Genetic markers of ovarian reserve
With developments in molecular genetics has given hope to researchers about prediction of single nucleotide polymorphisms (SNPs) in gonadotropins and their receptor genes, BMP-15, GDF9, FMR1 gene, MCM8 gene, and the other candidate genes which identify females with a genetic predisposition to early ovarian aging (6,24,25). There are currently no reliable genetic markers of ovarian reserve that can be used as a routine test (screening/diagnostic).
The current literature reports and meta-analysis ROC curves indicate that AMH and AFC are currently promising predictor tests, and FSH is a screening test widely used for assessment of diminished ovarian reserve in addition to chronological age. AMH can be applied to all females to identify decreased ovarian reserve before it reaches a critical low value (Fig .2) (1,26,28).
ROC curves of studies reporting on the performance of the AFC, AMH and basal FSH tests to predict poor ovarian response (figure was produced by data of references 1, 2, 17). ROC; Receiver operating characteristic curve, AFC; Antral follicle count, AMH; Anti-mullerian hormone and FSH; Follicle stimulating hormone.

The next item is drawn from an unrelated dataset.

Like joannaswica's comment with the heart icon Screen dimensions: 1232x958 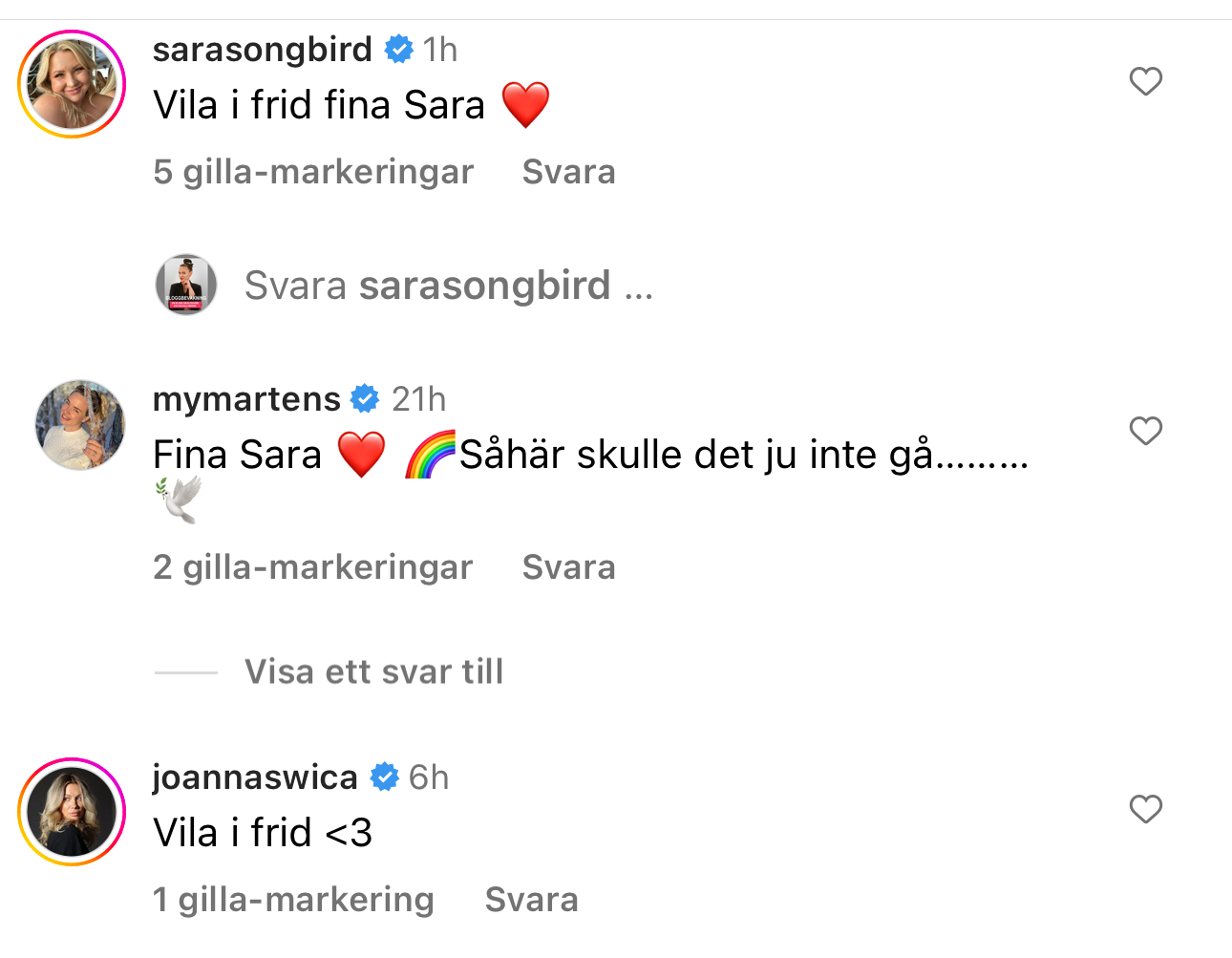tap(1145, 809)
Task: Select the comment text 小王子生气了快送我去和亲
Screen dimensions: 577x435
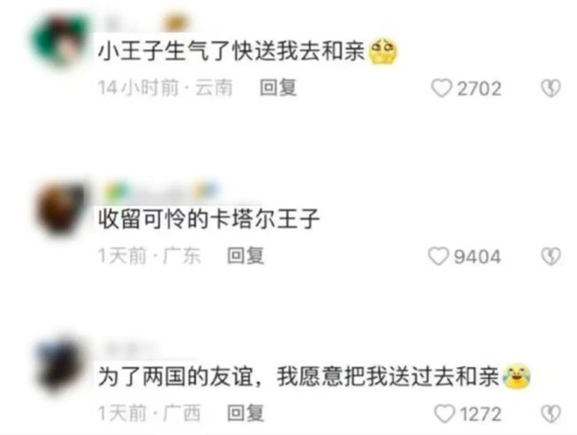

Increasing female education and their career levels, and participation in the labor force are important trends in freedom of females currently taking place in most countries including Turkey. A farseeing of this societal adjustment involves extraordinary changes in reproductive behavior such as consciously choosing a life without children and delays in childbearing. A number of females also decide not to have a child at younger ages, but change their minds at later ages. It is known that some tissue/cell functions and aging are different in females and males. Though oocytes/germ cells are not absolutely required for the living, reproduction is critically important for the survival of the population of the living species in the world. A healthy baby should be a nice heritage for families, so it may be suggested to females to deliver a baby or babies before 30 years because of the possible ovarian aging.